Работало в отделе 120 человек. Меня, как электрика, просто рвали на части: тут плиты химические сгорали, там печки муфельные, там розетки искрят, там в ванную дай постоянный ток… Работа кипела. Тут же в основном женщины, а ты мужик, значит — и грузчик, и погрузчик, и слесарь, и токарь… Без баллонов мы не можем: кислород, ацетилен, аргон привозят в баллонах, выгружают во дворе, весь двор заставили, а ты таскай их по лестнице верхом на третий этаж, ты же мужик! А теперь хорошо: поставили лифт, можно по одному баллону возить. Да и годы уже не те, чтоб скакать по лестницам.
Была у нас при отделе своя мастерская. Слесарь, электрик, токарь — все в одной мастерской. Со временем я все смежные профессии освоил и теперь кручусь-справляюсь в основном один, потому что народу и работы убавилось, трёх рабочих специалистов держать не с руки, в особенности, когда один на все руки мастер. Теперь у нас тут всё по науке, даже деньги научились считать.

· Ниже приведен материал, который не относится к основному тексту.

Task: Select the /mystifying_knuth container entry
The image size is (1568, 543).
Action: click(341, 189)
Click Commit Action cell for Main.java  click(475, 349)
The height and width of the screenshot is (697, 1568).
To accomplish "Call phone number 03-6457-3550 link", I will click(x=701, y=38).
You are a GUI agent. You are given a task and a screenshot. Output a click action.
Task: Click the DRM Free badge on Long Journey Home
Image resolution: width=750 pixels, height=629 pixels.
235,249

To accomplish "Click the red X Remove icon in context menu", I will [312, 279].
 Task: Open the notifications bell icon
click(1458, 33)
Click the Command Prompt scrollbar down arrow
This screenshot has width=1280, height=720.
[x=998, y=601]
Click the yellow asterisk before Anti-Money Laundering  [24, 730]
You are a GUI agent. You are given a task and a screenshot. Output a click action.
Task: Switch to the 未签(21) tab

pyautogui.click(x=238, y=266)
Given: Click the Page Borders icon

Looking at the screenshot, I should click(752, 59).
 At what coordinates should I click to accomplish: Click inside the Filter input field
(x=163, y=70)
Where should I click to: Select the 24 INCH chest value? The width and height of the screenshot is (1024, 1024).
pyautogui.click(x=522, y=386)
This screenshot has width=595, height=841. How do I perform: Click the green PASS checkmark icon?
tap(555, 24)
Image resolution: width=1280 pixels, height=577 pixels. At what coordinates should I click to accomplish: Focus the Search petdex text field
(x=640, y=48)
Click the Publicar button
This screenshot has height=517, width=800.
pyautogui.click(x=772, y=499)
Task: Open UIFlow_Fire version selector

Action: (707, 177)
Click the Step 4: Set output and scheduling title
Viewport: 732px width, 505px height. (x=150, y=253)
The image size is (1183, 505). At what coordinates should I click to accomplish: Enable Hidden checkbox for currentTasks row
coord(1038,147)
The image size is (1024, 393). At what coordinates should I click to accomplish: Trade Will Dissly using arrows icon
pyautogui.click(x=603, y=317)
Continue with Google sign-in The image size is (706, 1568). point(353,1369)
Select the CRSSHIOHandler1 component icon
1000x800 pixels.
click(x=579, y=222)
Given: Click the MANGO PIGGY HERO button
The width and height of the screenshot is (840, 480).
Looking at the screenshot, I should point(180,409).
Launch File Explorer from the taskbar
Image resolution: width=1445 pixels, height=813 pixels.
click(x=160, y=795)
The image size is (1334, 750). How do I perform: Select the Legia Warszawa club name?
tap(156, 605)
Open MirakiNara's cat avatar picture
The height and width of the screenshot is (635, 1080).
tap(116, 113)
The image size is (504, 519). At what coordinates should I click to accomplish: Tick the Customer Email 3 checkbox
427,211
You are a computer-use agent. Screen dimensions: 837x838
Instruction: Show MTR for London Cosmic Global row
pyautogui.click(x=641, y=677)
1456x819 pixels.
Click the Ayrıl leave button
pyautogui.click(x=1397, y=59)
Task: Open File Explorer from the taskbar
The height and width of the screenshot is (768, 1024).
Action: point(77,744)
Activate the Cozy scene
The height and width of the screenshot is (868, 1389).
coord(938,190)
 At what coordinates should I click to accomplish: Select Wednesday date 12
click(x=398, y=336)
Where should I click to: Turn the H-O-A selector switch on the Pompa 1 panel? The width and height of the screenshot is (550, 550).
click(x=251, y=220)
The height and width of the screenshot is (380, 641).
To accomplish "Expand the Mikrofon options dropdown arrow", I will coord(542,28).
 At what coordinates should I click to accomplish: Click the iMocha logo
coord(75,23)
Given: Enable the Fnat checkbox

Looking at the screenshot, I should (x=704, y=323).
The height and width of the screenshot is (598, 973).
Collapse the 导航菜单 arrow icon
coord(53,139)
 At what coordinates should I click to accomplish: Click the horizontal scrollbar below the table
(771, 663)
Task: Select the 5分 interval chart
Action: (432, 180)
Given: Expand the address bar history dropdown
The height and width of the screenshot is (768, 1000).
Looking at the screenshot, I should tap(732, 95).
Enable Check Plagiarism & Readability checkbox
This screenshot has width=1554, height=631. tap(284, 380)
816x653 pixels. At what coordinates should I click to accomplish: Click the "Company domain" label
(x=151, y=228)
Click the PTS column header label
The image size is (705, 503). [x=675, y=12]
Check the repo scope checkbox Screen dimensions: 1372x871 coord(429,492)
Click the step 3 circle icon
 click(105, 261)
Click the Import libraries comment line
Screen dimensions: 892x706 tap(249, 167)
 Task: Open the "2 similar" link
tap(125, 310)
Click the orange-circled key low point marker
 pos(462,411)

Понятно, что про науку я вам ничего рассказать не смогу, разве что про себя. Моё дело маленькое: чтобы всё работало и крутилось на пользу науке. Если там на станциях какая-нибудь авария или что, нам приносят образец металла. Я иду на сверлильный станок, сверлю, стружку беру, отдаю ученым — это моя работа. А они уже экспериментируют, исследуют эту стружку. В мензурки свои разливают, капают на неё, в печки суют и проверяют на сероуглерод — сколько серы, сколько углерода. Раньше всё вручную, а теперь аппаратура японская, её вообще чинить не надо, сама работает.
Чтобы был свет, тепло — это я. Баллоны с газами — тоже я. Сейчас вот дистиллированную воду гоню — тоже для чего-то нужна. И так все пятьдесят лет.
Если бы пенсия была нормальная, давно бы ушёл. А может, и нет. На пенсии скучно, а тут каждый день какое-нибудь происшествие. А пенсия так себе. Хорошо, что дачный участок есть — тоже от ЦНИИТМАШа, между прочим — целых десять соток. Без участка было бы хуже.
Я, когда пришёл, получал 120 рублей. Потом, с повышением разряда, поднялся до 160-ти. А ученым и за кандидатскую, и за докторскую шли прибавки. Доктор наук у нас получал в среднем рублей 500. Это, знаете, по тем временам выше крыши. Очень хорошо у нас содержали науку, пока не затеяли перестройку. Но тут я, наверное, лучше промолчу.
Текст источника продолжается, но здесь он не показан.